Science Expo delivers exciting insights into cutting edge of STEM

“It’s science, Jim, but not as we know it”: Students at Sydenham High might well have echoed this exclamation from Dr ‘Bones’ McCoy in Star Trek as they attended the school’s #FutureProof Science Expo, with first-hand insights into some amazing scientific developments and discoveries.

At the start of Science Week, students from Years 9 and 10 were given the exciting opportunity to work alongside some of the UK’s top STEM innovators in a series of classroom workshops in which they discovered how some of the biggest challenges of the modern world are being answered – from the search for sustainable energy to a game-changing breakthrough in tackling drug-resistant disease that could have come straight from a sci-fi movie script.

Jonathan O’Halloran, microbiologist and inventor of a revolutionary hand-held device (resembling the famous Star Trek Tricorder) that can identify a disease profile in just 15 minutes, introduced the students to the complexities of DNA and the challenges of drug-resistant infections.
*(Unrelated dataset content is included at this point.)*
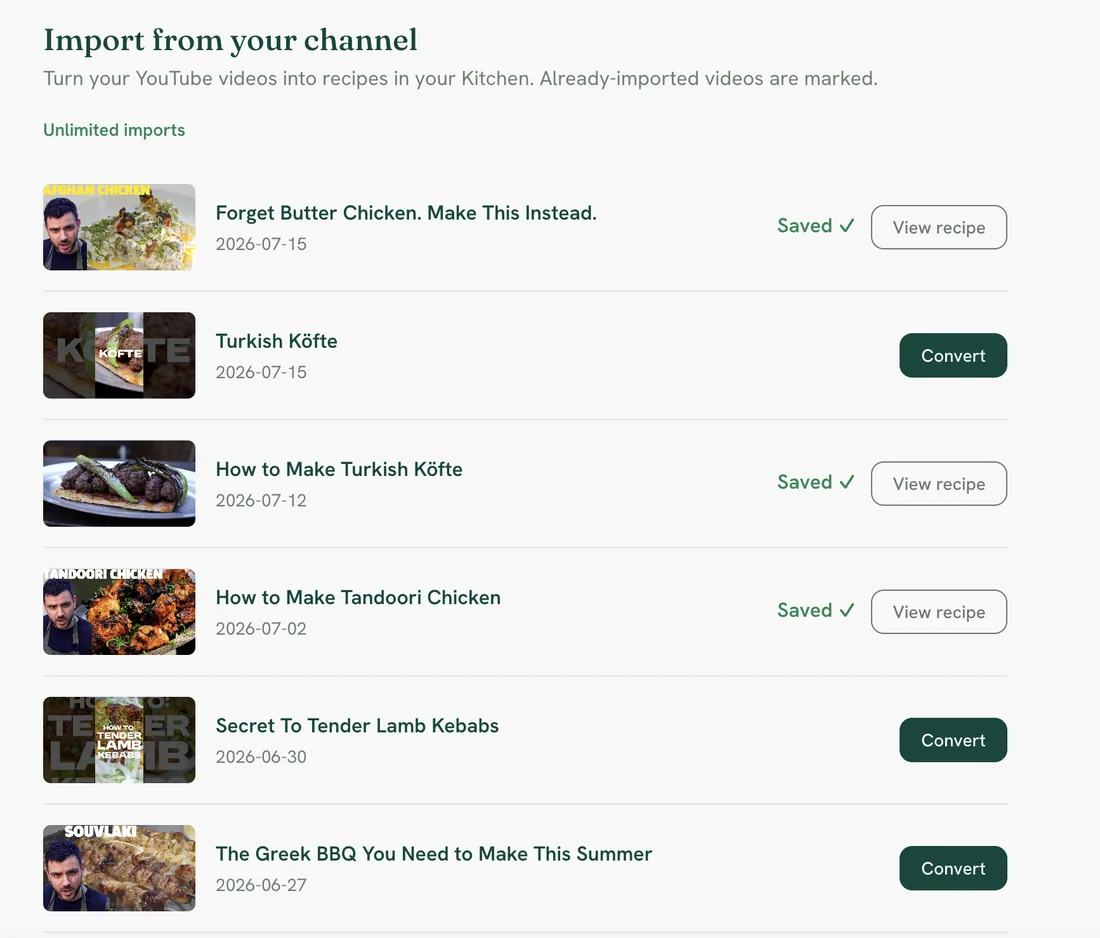Open the How to Make Tandoori Chicken title
This screenshot has height=938, width=1100.
pyautogui.click(x=358, y=598)
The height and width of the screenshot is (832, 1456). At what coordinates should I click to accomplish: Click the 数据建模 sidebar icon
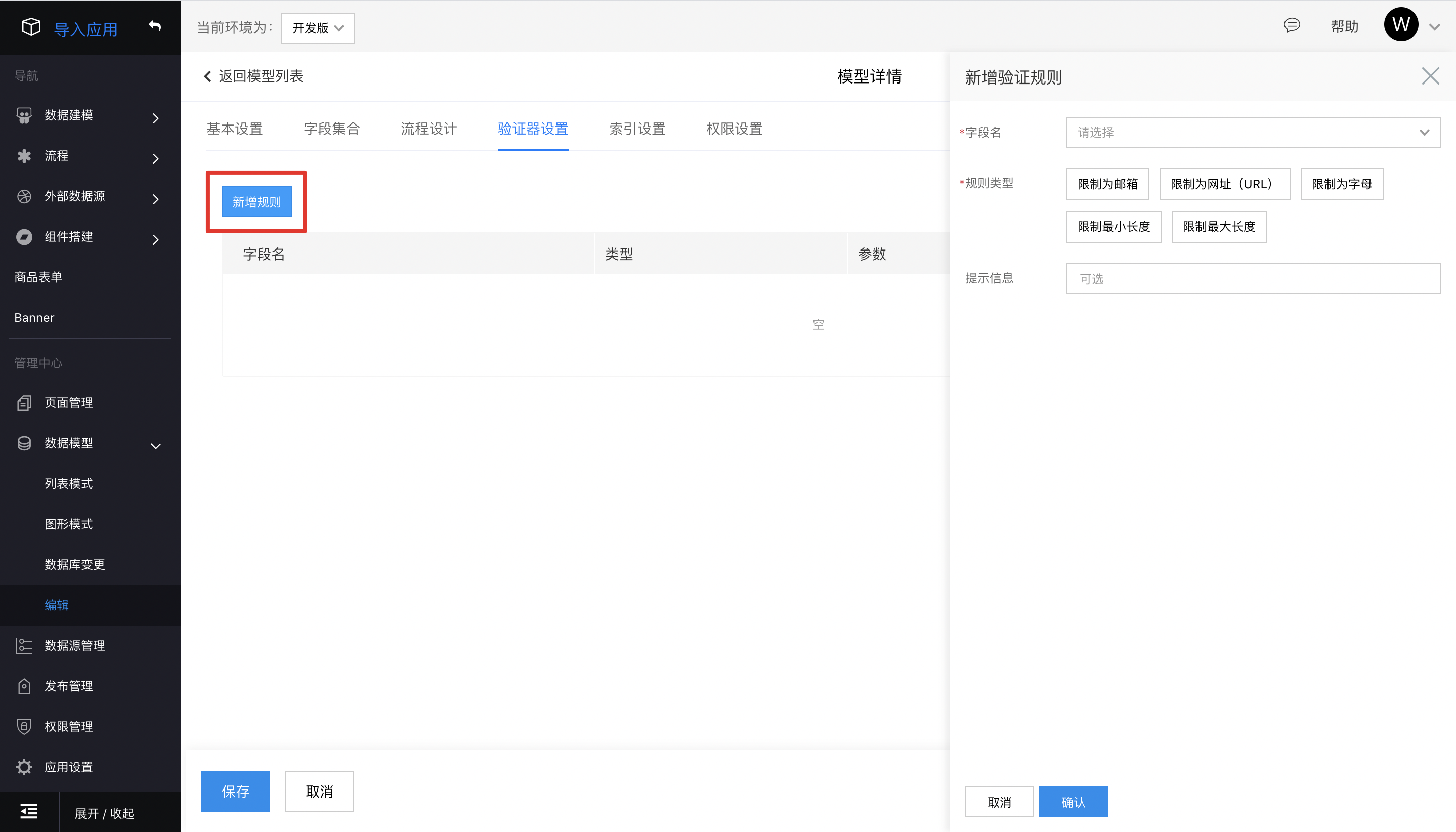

The 2015 Chief Technical Officer of the Year, whose idea gained his company, QuantuMDx, funding from the Bill and Melinda Gates Foundation, then showed the students how to extract their own DNA using everyday materials. 

A post-doctoral team from the Welton Group at Imperial College explained the amazing properties of ionic liquids.  These salts in liquid form are currently attracting worldwide attention as the industrial solvents of the future because of their ability to both dissolve materials that can’t be dissolved by water, such as wood, and conduct electricity.

Dr Chris Sinclair, from the Institute of Neurology at UCL, demonstrated how the latest MRI scanners can take us deep inside the human brain to help us to better understand the operation of this fascinating organ and identify neurological problems.

James Veness from SchoolEnergyEfficiency.co.uk, International Antarctic Expedition  and Sasie Training, talked climate change, energy waste and how to find a more efficient system for powering the planet.  He also delivered some hard-hitting global energy revelations including the fact that the world produces a mighty 107m tons of CO2 every day.

The workshops were followed by an open evening of exhibitions of curricular and extra-curricular work as well as practical demonstrations by both students from across the senior school and outside experts, attended by pupils and parents from Year 5 upwards.  Subjects ranged from an investigation of hydrogels by the Science Club to examples of future sustainable foods.  Also present were Stand Up to Cancer, providing taste tests and showcasing a microscope App. A photo exhibition from the recent joint Geography and Physics trip to Iceland was displayed in the Orangery.

The culmination of the evening was a lecture by Jonathan O’Halloran who explained how he had come up with the idea for his diagnostic device, having seen at first hand the devastating impact of drug-resistant strains of TB and malaria in South Africa.  His device, which costs about the same as a smart phone, should be going into mass production soon and, with the addition of cloud technology, it will help to also identify future health pandemics and enable early action to combat them.

Science Week continued with a trip to CERN for Year 12 physicists, a food demo day and a science fair, organised by Year 8, which was attended by Junior School students.